Максим от неожиданности и какого-то непонятного огорчения ослабил хватку, не отпуская пока только худую тонкую мальчишескую руку, сжимавшую приклад винтовочного обреза. Напавшему на него парнишке даже при неярком свете было на вид лет пятнадцать. Почувствовав, что Чубаров уже не так напирает, тот завертелся ужом, отчаянно пытаясь вырваться.
– Лежать тихо, – велел Максим и, не сдержавшись, добавил: – Ишь, сучонок…
Похоже, русская речь человека в немецкой форме парнишку не сильно удивила. Он попытался достать зубами его запястье, а когда не удалось – злобно зашипел:
– Убивал, гад! Убивай, давай, стреляй лучше…

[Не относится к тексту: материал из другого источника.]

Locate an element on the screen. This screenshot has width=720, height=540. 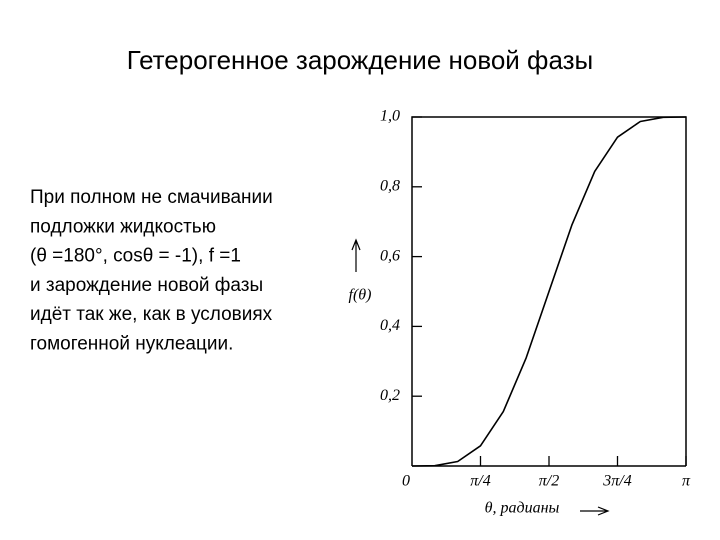
x-tick-label: π/2 is located at coordinates (549, 482).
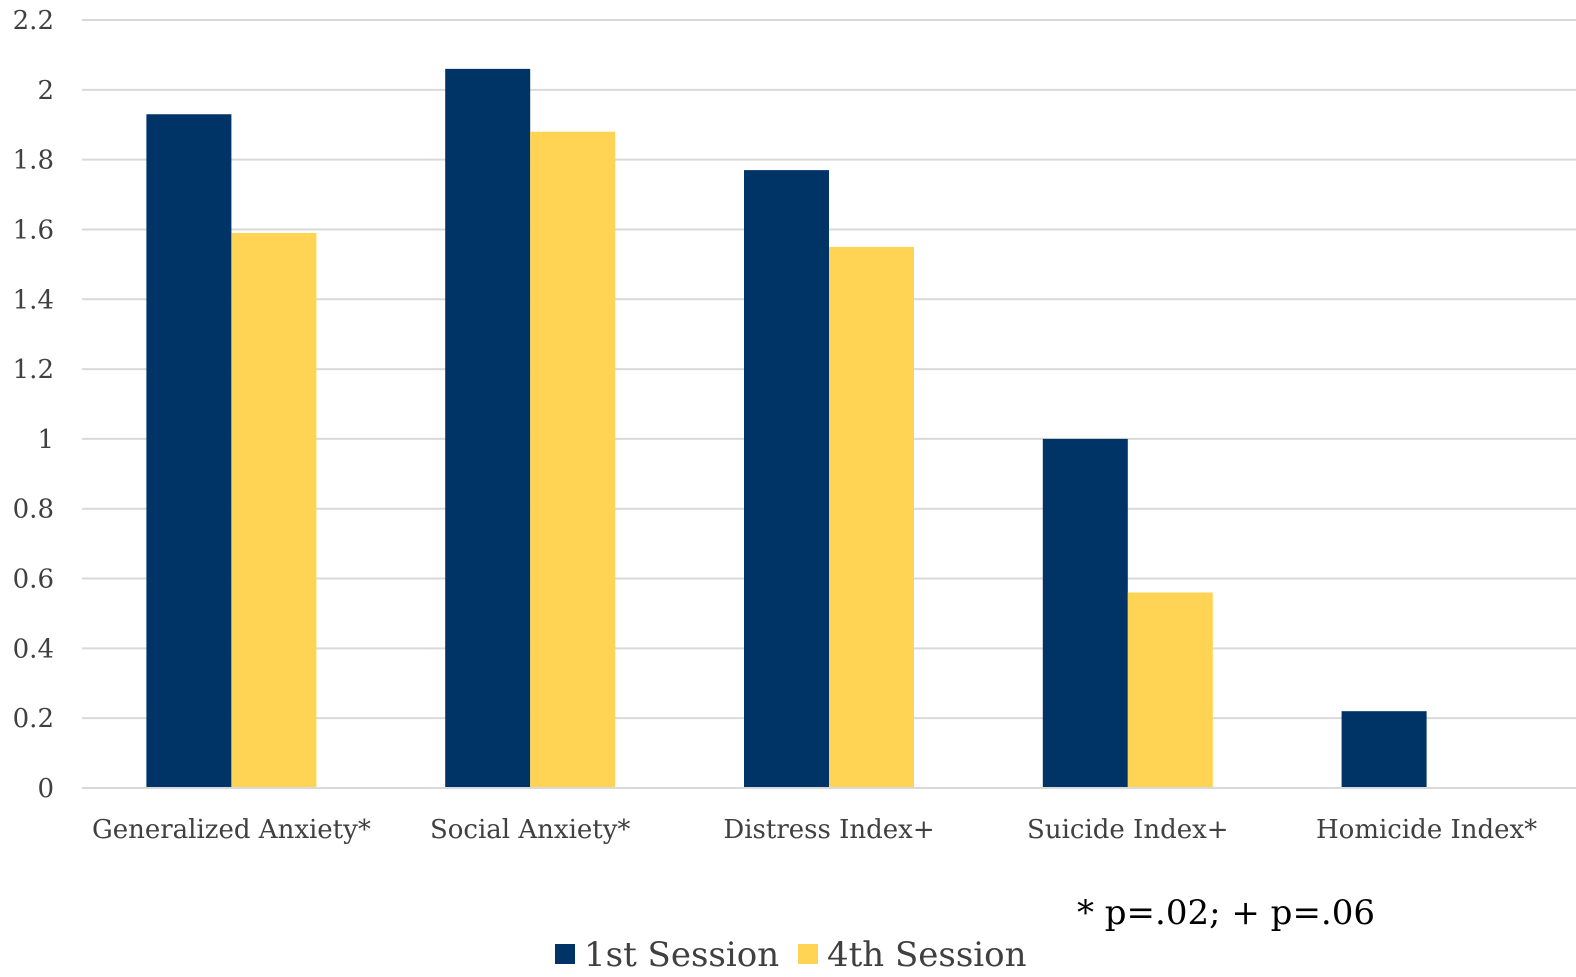 This screenshot has height=977, width=1576. I want to click on y-tick-label: 1.4, so click(34, 300).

– Стрелять? Я тебя, малолетка, сейчас просто выпорю! Прямо тут! Ремнем! Штаны твои стяну и по жопе отхожу, понял? Так вот лучше будет…
Без особого труда отобрав у парнишки обрез, Чубаров отпустил пленника, но переместился так, чтобы преградить выход из подвала. Тот сразу же перекатился на пузо, ловко вскочил на четвереньки и отполз к стене. Максим уселся на нижней ступеньке, сунул «вальтер» в карман, перехватив при этом встревоженный взгляд паренька, взял его обрез, поднес ближе к глазам.
– Где взял?
– Пошел ты…
– Я пойду, браток. Я далеко пойду. А вот ты с этим – не дальше соседней улицы. И то если повезет. Где взял, спрашиваю?
– Сволочь…
– Кто?
– Ты! Стреляй, не буду ничего говорить…
– Ладно, – хмыкнул Чубаров. – Я тебя сначала выдеру. Потом, так и быть, отведу к мамке или кто там у тебя… Ну, или к пацанам твоим, компания есть поди… Вот. И расскажу, как ты храбро держался с немчурой поганой. В общем, герой ты, браток! И хватит.
Говоря так, Чубаров одновременно возился с обрезом, и когда закончил свою короткую тираду, управился с казенной частью – теперь то, что когда-то было винтовкой системы Мосина, его умелые и привычные к подобным занятиям руки превратили в бесполезную и безопасную детскую игрушку. Закончив, Максим кинул ее к ногам парнишки. Тот машинально подхватил обрез, наставил на противника, но сразу же опустил, разжал пальцы.
– Давай теперь серьезно… Мне базарить с тобой тут некогда, шкет. Зачем палил? Не ясно разве, что услышат?
– Пускай себе слышат. В городе каждый день где-то стреляют.
А вот этого обстоятельства, которое вполне объясняло относительное спокойствие после выстрела, Чубаров, и правда, не учел.
– Ну, разве так… Понял уже, что не в того шмалил?